WHAT YOU ARE ASKED TO DO: Your answer is every line of the material below in which the string "agent" occurs.
··········
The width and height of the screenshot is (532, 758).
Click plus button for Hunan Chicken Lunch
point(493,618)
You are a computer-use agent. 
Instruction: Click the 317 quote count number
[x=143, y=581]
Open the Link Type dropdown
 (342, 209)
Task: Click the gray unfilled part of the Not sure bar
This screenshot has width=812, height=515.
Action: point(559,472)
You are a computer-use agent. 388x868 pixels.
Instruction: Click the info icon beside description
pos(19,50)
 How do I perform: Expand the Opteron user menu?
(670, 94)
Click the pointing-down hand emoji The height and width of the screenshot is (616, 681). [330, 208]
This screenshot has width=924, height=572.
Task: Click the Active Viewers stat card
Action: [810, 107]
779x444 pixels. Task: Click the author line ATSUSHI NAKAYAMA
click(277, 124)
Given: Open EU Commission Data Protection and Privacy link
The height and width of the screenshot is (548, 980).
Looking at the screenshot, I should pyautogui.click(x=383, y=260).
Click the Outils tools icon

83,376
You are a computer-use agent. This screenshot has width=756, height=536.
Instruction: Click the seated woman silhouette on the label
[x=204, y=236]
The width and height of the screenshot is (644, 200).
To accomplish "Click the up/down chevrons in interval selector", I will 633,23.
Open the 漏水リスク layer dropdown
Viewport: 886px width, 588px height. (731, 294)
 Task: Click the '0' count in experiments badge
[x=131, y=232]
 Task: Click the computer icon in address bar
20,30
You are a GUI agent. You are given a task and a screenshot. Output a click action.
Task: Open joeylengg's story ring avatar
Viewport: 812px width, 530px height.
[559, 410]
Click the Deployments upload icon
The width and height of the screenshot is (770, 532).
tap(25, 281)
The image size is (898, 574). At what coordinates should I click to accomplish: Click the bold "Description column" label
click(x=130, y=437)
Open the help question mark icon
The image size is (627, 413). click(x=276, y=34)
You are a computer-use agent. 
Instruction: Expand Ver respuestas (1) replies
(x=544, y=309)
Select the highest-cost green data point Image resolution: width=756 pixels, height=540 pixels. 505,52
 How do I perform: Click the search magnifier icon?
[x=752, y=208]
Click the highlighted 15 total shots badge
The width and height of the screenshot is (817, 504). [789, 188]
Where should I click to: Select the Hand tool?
··········
EXERCISE ANSWER:
You are a computer-use agent. 
You are a computer-use agent. 388x868 pixels.
You are a computer-use agent. This screenshot has width=756, height=536.
You are a GUI agent. You are given a task and a screenshot. Output a click action.
You are a computer-use agent. 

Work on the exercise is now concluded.